══ Document segment
# Urijah Faber-Scott Jorgensen is The Ultimate Fighter 17 Finale's new headliner



## Stun Gun

> After MMAjunkie.com (www.mmajunkie.com) first reported UFC flyweight champion Demetrious Johnson is injured and out of The Ultimate Fighter 17 Finale, the event has a new headliner.
> 
> UFC President Dana White confirmed recent UFC 157 winner Urijah Faber (27-6 MMA, 3-2 UFC) will meet fellow bantamweight Scott Jorgensen (14-6 MMA, 3-2 UFC) in the new main event.
> 
> The TUF 17 Finale takes place April 13 at Mandalay Bay Events Center in Las Vegas. It's the first finale to take place at a regular arena rather than a smaller concert venue, and it required the organization to book a big headliner to help with ticket sales.
> 
> That initially was done by booking Johnson (17-2-1 MMA, 5-1-1 UFC) against challenger John Moraga (12-1 MMA, 2-0 UFC) in a five-round title fight. However, the nature of the champ's injury wasn't disclosed, and officials didn't specify if the bout will rebooked for a later card.
> 
> For now, though, Faber returns to the cage after a fairly quick turnaround. The former WEC champion and recent UFC title challenger recently choked out Ivan Menjivar at this past weekend's UFC 157 event. Prior to that, the "California Kid" suffered unanimous-decision loss to Renan Barao in a fight for the interim bantamweight title.
> 
> Faber recently told MMAjunkie.com Radio he didn't care whom he fought next, though he understood big-name options were limited.
> 
> Jorgensen, a fellow WEC vet, recently ended a two-fight skid with a submission victory over John Albert at UFC on FOX 5 in December. It earned him "Fight of the Night" and "Submission of the Night" bonuses, and it erased the memory of his 2012 recent losses to Barao and Eddie Wineland. The Utah-based fighter shares many common opponents with Faber, though their own paths never crossed in either the WEC or UFC until now.
════
══ Dataset excerpts
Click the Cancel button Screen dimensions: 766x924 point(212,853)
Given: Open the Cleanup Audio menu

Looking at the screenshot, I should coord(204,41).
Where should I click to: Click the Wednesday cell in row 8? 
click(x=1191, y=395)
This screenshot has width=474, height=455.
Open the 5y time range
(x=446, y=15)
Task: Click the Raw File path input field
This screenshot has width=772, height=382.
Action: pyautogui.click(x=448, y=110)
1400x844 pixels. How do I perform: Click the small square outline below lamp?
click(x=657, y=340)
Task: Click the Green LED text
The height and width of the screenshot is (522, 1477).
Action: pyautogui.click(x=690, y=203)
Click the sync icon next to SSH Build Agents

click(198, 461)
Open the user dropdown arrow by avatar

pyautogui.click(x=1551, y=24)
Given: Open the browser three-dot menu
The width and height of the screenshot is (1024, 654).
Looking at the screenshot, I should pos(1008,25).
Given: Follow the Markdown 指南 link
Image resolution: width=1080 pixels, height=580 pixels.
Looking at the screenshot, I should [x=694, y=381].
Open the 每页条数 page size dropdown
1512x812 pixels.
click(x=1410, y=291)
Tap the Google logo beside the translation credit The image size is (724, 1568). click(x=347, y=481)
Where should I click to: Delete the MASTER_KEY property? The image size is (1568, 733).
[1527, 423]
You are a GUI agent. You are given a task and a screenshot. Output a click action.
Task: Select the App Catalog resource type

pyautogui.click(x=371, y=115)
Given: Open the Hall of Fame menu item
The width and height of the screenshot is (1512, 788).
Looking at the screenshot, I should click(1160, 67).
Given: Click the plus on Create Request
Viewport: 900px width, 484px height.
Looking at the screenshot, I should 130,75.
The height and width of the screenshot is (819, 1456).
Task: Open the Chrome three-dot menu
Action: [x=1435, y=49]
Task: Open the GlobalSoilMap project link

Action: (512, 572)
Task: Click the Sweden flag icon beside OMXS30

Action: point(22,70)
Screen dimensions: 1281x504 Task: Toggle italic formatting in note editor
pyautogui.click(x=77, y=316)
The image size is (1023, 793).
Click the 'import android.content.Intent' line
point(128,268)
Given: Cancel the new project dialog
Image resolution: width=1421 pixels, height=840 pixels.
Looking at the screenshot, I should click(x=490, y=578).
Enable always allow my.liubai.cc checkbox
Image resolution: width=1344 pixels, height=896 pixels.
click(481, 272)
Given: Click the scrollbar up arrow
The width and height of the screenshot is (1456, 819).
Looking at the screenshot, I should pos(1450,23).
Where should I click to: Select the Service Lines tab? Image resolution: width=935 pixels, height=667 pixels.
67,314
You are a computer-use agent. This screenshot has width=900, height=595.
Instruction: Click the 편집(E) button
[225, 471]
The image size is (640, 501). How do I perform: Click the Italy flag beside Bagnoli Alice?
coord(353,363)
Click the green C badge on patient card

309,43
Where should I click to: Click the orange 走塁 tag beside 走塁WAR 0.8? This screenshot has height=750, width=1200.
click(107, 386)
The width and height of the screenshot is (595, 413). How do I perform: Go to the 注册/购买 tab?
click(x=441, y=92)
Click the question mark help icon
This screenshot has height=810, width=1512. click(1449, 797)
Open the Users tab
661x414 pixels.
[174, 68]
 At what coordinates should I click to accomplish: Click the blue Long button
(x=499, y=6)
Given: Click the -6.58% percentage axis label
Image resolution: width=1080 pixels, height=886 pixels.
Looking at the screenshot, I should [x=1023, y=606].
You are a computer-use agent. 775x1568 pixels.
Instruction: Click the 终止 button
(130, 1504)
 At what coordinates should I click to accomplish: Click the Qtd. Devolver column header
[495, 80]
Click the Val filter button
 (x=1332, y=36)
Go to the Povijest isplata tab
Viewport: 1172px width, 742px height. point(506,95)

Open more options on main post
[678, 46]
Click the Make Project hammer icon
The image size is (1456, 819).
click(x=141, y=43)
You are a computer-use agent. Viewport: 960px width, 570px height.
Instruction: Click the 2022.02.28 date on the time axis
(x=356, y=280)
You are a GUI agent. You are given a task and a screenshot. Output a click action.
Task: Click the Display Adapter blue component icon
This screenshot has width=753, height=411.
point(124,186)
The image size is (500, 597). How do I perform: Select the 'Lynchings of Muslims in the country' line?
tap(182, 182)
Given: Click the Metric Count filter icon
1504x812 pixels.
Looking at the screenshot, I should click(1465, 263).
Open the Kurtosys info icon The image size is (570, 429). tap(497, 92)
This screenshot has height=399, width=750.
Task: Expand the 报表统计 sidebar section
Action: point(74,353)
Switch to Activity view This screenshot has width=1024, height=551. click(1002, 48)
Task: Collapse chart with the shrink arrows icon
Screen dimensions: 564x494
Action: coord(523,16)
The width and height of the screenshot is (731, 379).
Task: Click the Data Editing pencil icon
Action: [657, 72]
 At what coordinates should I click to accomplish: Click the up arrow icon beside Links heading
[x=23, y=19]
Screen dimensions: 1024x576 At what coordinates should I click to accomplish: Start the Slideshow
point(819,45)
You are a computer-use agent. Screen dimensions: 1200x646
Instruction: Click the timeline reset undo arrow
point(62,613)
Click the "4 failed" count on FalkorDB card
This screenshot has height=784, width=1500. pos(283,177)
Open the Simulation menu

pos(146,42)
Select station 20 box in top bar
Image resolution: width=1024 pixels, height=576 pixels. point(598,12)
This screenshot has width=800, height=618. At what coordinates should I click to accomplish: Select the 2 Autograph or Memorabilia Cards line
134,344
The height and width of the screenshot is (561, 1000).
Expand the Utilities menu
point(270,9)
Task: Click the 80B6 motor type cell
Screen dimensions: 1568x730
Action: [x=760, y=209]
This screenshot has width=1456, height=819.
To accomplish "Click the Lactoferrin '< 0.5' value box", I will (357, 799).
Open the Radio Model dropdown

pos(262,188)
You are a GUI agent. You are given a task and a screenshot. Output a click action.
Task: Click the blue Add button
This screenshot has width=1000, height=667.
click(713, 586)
════
■ **What to work on**:
• A. According to the article, on what date does the TUF 17 Finale take place?
• B. Rewrite the stretch of entries from the start through the line containing "pyautogui.click(x=371, y=115)", with "Cleanup Audio" changed to "Noise Reduction" and nothing else altered.
The entries have no connection to the article.

■ **The answers**:
• A. April 13

• B.
Click the Cancel button Screen dimensions: 766x924 point(212,853)
Given: Open the Noise Reduction menu

Looking at the screenshot, I should coord(204,41).
Where should I click to: Click the Wednesday cell in row 8? 
click(x=1191, y=395)
This screenshot has width=474, height=455.
Open the 5y time range
(x=446, y=15)
Task: Click the Raw File path input field
This screenshot has width=772, height=382.
Action: pyautogui.click(x=448, y=110)
1400x844 pixels. How do I perform: Click the small square outline below lamp?
click(x=657, y=340)
Task: Click the Green LED text
The height and width of the screenshot is (522, 1477).
Action: pyautogui.click(x=690, y=203)
Click the sync icon next to SSH Build Agents

click(198, 461)
Open the user dropdown arrow by avatar

pyautogui.click(x=1551, y=24)
Given: Open the browser three-dot menu
The width and height of the screenshot is (1024, 654).
Looking at the screenshot, I should pos(1008,25).
Given: Follow the Markdown 指南 link
Image resolution: width=1080 pixels, height=580 pixels.
Looking at the screenshot, I should [x=694, y=381].
Open the 每页条数 page size dropdown
1512x812 pixels.
click(x=1410, y=291)
Tap the Google logo beside the translation credit The image size is (724, 1568). click(x=347, y=481)
Where should I click to: Delete the MASTER_KEY property? The image size is (1568, 733).
[1527, 423]
You are a GUI agent. You are given a task and a screenshot. Output a click action.
Task: Select the App Catalog resource type

pyautogui.click(x=371, y=115)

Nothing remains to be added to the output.